== Given records ==
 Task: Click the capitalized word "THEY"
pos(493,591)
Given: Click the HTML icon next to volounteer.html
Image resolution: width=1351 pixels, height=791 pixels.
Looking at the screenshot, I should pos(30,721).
===
> _What to produce_
Repeat, word for word, every line above.

> _Response_
 Task: Click the capitalized word "THEY"
pos(493,591)
Given: Click the HTML icon next to volounteer.html
Image resolution: width=1351 pixels, height=791 pixels.
Looking at the screenshot, I should pos(30,721).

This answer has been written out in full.